La colonizzazione del Tibet da parte della Repubblica popolare cinese è avvenuta in tre fasi. Al periodo della “collettivizzazione”, iniziato subito dopo l’occupazione militare del 1950, fece seguito quello della Rivoluzione culturale (1966- 76). Durante queste prime due fasi, come diretta conseguenza dell’occupazione cinese, in Tibet morirono 1.200.000 persone su una popolazione di sei milioni di abitanti. Nel 1979, con la “liberalizzazione” di Deng Xiaoping, è iniziato il terzo atto della colonizzazione del paese. Una fase che dura tuttora e che il Dalai Lama ha definito di “aggressione demografica”. L’idea risaliva a Mao Tse Tung. Il Grande Timoniere, nel “Renmin Ribao” del 22 novembre 1952, scriveva: “Il Tibet copre una vasta superficie ma è scarsamente popolato. Bisogna aumentare di almeno cinque volte la sua popolazione”. Nel 1960 gli faceva eco Zhou Enlai: “I cinesi sono in gran numero e sono più progrediti economicamente e culturalmente. Tuttavia, nelle regioni che essi abitano, il terreno coltivabile e le risorse del sottosuolo non sono così abbondanti come nelle zone abitate dalla fraterna nazionalità tibetana”.
L’aggressione demografica
A partire dagli anni Ottanta è iniziato un massiccio trasferimento della popolazione cinese in Tibet. Con l’apertura, il primo luglio 2006, della ferrovia Golmud- Lhasa questa “aggressione demografica” ha subito una forte accelerazione. La conseguenza è stata che oggi, a Lhasa, la popolazione cinese è più del doppio di quella tibetana. Nella capitale del Tibet, nelle scuole medie, non si insegna più la lingua tibetana. Nelle campagne, alle donne tibetane, e in particolar modo a quelle appartenenti alle popolazioni nomadi, viene imposto un rigido controllo delle nascite. Molte sono costrette ad abortire. Anche le giovanissime vengono sottoposte a sterilizzazioni forzate. La libertà religiosa è solo di facciata. Le istituzioni religiose sono controllate dal partito comunista attraverso il Religious Affairs Bureau e i Democratic Management Committee di ogni monastero. Nel mese di ottobre di quest’anno l’Amministrazione statale per gli Affari religiosi della Repubblica popolare cinese ha approvato l’“Ordinanza numero 5” sulle “misure amministrative per la reincarnazione dei Buddha viventi in Tibet”. Con questa legge, il governo di Pechino si arroga il diritto di riconoscere il prossimo Dalai Lama e garantire così che sia un semplice burattino nelle mani del regime comunista cinese.

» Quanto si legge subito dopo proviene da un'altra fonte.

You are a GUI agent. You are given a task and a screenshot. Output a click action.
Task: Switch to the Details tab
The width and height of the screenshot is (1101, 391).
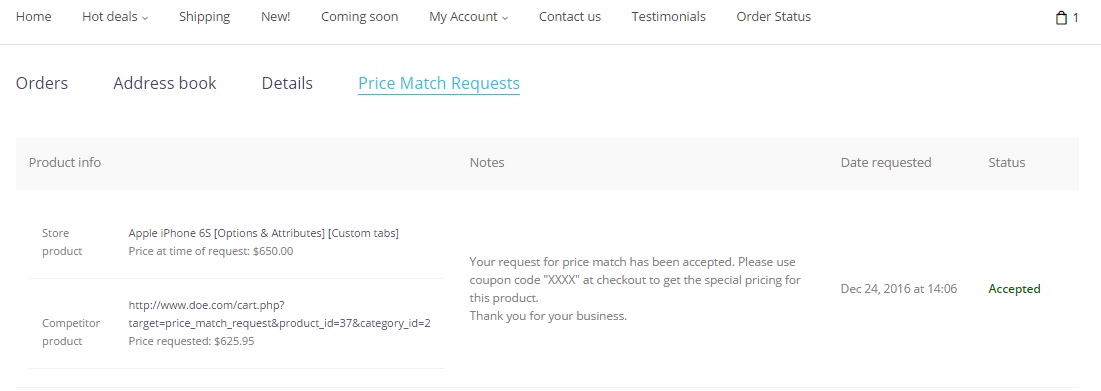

Il Tibet sembra non avere più un futuro. “Se questo processo continuerà – dice il Dalai Lama – sarà una tragedia per il mondo intero. Un’antica cultura scomparirà per sempre”. Per il suo paese, invece, il Dalai Lama aveva un sogno. Aveva detto: “Il mio sogno è quello di trasformare l’intero altopiano del Tibet in un luogo dove le persone provenienti da ogni parte del mondo possano trovare il vero significato della pace dentro se stessi. Il Tibet potrebbe diventare così un vero centro creativo per la promozione e lo sviluppo della pace”.
Il leader spirituale tibetano sarà in Italia da oggi al 16 dicembre.